Vajrasana (Thunderbolt or Adamant Pose)

  • Sit on the ground with your legs folded at the knees, such that your hips are placed above your heels and the toes are pointing out.
  • Sit in the pit formed by the parted heels.
  • Your back, neck, and head must be in a straight line.
  • Place your palms on the thighs facing upwards.
  • Take long deep breaths and hold the pose for as long as possible. Return to the initial position and relax.

Bhujangasana (Cobra Pose)

  • Lie flat on your stomach, and rest your chin on the floor, keep your hands beside your body and legs extended.
  • As you inhale, bring your hands near your chest and lift your torso.
  • Stretch and tilt your head back, looking upwards.
  • Hold your breath and remain in this position for as long as possible. As you exhale, bring your upper body down slowly.


Halasana (Plough Pose)

  • Lie flat on your back, with your hands beside your body and your palms facing down.
  • Take a deep breath in and lift your feet off the ground with the help of your abdominal muscles, so that the legs are at a 90-degree angle.
  • With the help of your hands, support your hips and lift them off the floor.
  • Further, bring your feet in a 180-degree angle while keeping your legs straight, such that your toes are placed above your head.
  • Hold this position for as long as possible. Return to the initial position slowly, without jerking your legs.


Pavanamuktasana (Wind-relieving Pose)

  • Lie flat on your back with your arms resting beside your body.
  • Lift your left knee and bring it towards your chest, keeping your right leg straight.
  • Hold your left knee with both hands and lift your head towards the knee.
  • Breathe normally and hold this position. Return to the initial position and repeat with the right leg.


Paschimottanasana (Forward Bend)

  • Sit on the floor with your legs forward and hands on the thighs.
  • As you inhale raise your arms straight and lift them above the head.
  • Bend forward from the hips with your back straight, as you exhale.
  • Try to hold your toes, keeping your knees straight.

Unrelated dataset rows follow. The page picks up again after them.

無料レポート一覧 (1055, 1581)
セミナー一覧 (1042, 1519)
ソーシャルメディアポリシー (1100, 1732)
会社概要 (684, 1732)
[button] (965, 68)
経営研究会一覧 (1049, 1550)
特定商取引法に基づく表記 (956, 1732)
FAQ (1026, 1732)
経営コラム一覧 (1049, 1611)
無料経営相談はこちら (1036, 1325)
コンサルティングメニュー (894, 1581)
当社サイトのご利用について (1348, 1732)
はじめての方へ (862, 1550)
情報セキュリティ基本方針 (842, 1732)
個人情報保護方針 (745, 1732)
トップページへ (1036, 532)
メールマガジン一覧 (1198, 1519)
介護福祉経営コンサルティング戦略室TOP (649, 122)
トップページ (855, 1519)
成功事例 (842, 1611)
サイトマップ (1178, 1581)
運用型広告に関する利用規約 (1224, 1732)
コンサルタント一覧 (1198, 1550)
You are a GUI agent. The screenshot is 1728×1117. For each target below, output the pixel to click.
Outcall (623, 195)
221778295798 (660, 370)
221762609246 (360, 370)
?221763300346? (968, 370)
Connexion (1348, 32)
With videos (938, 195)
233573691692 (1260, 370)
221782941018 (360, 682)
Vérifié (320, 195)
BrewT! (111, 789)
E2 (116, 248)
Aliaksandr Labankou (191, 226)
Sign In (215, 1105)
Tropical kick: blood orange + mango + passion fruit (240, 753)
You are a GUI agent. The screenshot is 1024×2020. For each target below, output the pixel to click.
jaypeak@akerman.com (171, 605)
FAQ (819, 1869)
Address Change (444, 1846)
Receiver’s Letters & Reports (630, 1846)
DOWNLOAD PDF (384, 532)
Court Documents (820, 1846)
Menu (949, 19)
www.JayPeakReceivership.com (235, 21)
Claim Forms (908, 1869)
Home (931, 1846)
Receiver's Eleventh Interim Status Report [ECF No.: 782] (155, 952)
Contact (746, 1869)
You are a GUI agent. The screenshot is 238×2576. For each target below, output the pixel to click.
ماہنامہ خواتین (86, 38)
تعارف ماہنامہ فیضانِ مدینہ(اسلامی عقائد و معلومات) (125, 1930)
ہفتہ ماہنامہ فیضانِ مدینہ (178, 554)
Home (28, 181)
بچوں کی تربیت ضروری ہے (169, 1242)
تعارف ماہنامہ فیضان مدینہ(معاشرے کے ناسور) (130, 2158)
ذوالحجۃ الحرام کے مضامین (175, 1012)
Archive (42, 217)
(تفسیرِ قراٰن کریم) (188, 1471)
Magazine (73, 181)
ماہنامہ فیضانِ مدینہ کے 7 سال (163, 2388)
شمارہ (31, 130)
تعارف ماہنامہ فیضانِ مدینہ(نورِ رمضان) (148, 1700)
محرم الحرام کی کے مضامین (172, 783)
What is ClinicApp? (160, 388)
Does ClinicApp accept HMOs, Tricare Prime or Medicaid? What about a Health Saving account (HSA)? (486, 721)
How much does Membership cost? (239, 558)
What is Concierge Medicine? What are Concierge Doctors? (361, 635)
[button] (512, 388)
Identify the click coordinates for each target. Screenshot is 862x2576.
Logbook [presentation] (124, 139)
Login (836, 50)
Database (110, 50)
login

Depending on your flexibility, try to touch your head to the knees.
  • Hold this position as you breathe normally. Return to the initial position slowly as you inhale.


Dhanurasana (Bow Pose)

  • Lie on your abdomen with your chin resting on the floor, keeping your hands beside your body and extending your legs.
  • As you inhale, bend your legs at the knees and hold the ankles with your hands.
  • Put your body weight on the abdomen and raise your head, shoulder, and thighs, and look up.
  • Hold your breath and remain in this position for as long as possible. Return to the initial position as you exhale.


Include these exercises in your daily routine for healthy and regular bowel movements.